La fin de l’été a d’abord connu quelques événements internationaux d’importance. Les World Bridge Games, à Lille, ont vu émerger des talents nouveaux et connu une éclipse des favoris. Les italiens, trop affaiblis, ont été un peu en-dessous de leur niveau habituel; les hollandais se sont montrés plus faillibles à l’extérieur qu’à domicile; les terreurs monégasques ont longtemps donné l’impression d’être irrésistibles avant de connaître un passage à vide fatal; et les américains, malgré Meckwell, sont vieillissants. Ce sont les suédois qui ont tiré les marrons du feu, faisant preuve d’une solidité à toute épreuve. Dans la catégorie Dames, les anglaises ont démontré que c’était vraiment leur année et l’équipe française expérimentale, à laquelle on prédisait le pire en l’absence de ses plus glorieux éléments, a très agréablement surpris en se hissant à la 4e place à l’issue d’une très probante prestation. Dans la compétition Vétérans, la médaille de bronze française est à saluer, même si on avait pris l’habitude de les voir gagner si souvent mais ils ont eu affaire à des hongrois en état de grâce.

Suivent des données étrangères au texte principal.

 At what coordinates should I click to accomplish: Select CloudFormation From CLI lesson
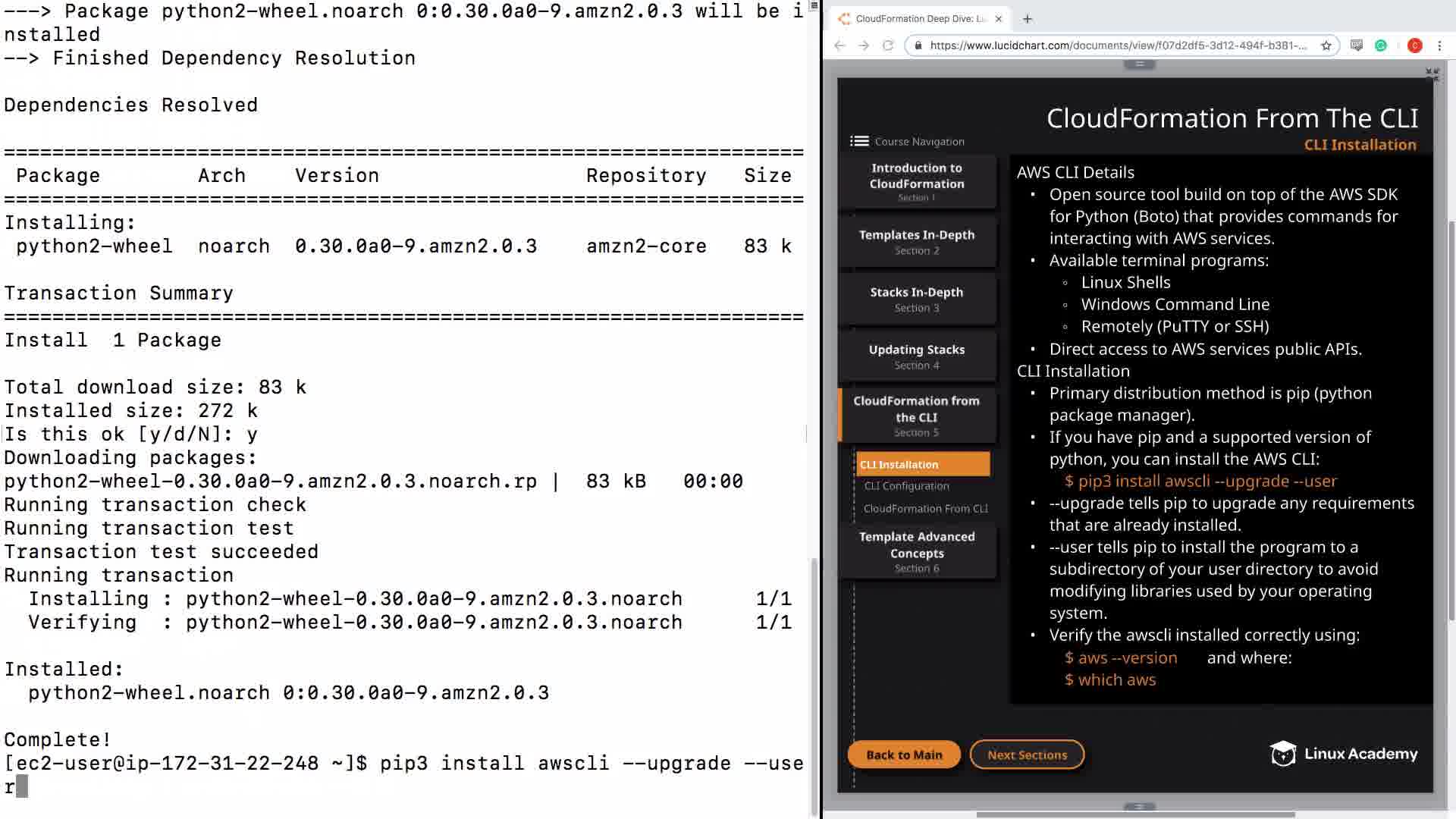click(925, 509)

L’autre événement était la Buffet Cup. il s’agit d’une confrontation USA contre Europe sur le modèle de la Ryder Cup au golf; Paul Hackett pour l’Europe et Bob Hamman pour les USA sélectionnent chacun 12 joueurs prestigieux, formant 6 paires, et ils s’affrontent durant 4 jours dans différents formats, dont un en mode « individuel ». Ce sont les américains qui ont gagné cette année mais le moins qu’on puisse dire est qu’une compétition destinée à faire de la promo pour le bridge mériterait d’être mieux organisée. Et pourtant, l’épreuve est soutenue par le financier humanitaire (un oxymoron?) Warren Buffet, et en plus, cette fois, elle se déroulait dans son fief d’Omaha dans le Nebraska. Et bien, le programme du match a été modifié en cours d’épreuve, certains joueurs sont partis avant la fin et la retransmission sur BBO a été en-dessous de tout, avec des opérateurs ne connaissant rien au bridge et incapables de suivre le déroulement du jeu. Il n’y a eu que les joueurs et officiels pour se réjouir, en mettant en avant la convivialité, l’accueil chaleureux qui leur était réservé et la qualité des agapes à défaut de celle du match. Rendez-vous dans 2 ans au Pays de Galles.

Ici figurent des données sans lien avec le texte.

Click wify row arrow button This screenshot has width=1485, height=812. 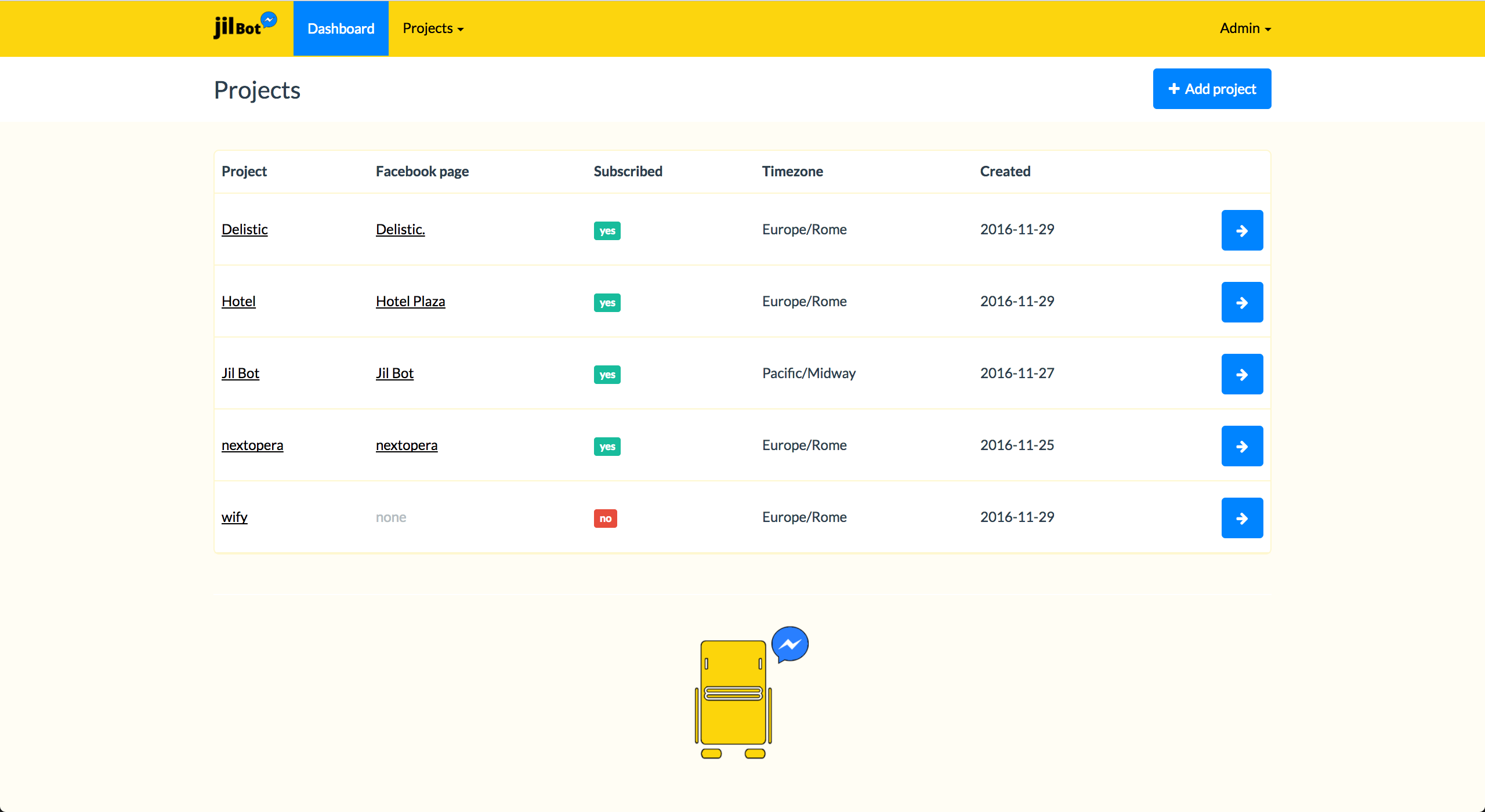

En France, depuis le début de l’été et encore maintenant, la polémique n’a pas cessé d’enfler sur le mode de sélection de l’équipe nationale Open. Accusations, réponses, mises au point, complaintes, ça ne s’arrête pas, mais on a l’habitude: dans toutes les disciplines la France compte 60 millions de sélectionneurs. Dommage que celui qui, pour une fois, avait été désigné, ne l’ait pas été pour la saison entière. Peut-être en arrivera-t-on un jour à ce que, chacun à sa place, le sélectionneur sélectionne, l’entraîneur entraîne, les joueurs jouent et les journalistes informent…
Pour revenir à nos moutons, le site s’est enrichi d’un nouvel article en cours de parution (en mode feuilleton) sur le mode d’emploi de la construction d’un système d’enchères. De nouveaux problèmes de cartes sont apparus au rythme habituel et, si vous voulez savoir, le tome II du « Tour de la table en 80 donnes » ne devrait pas tarder à sortir de presse, si le grand méchant loup ne le dévore pas avant.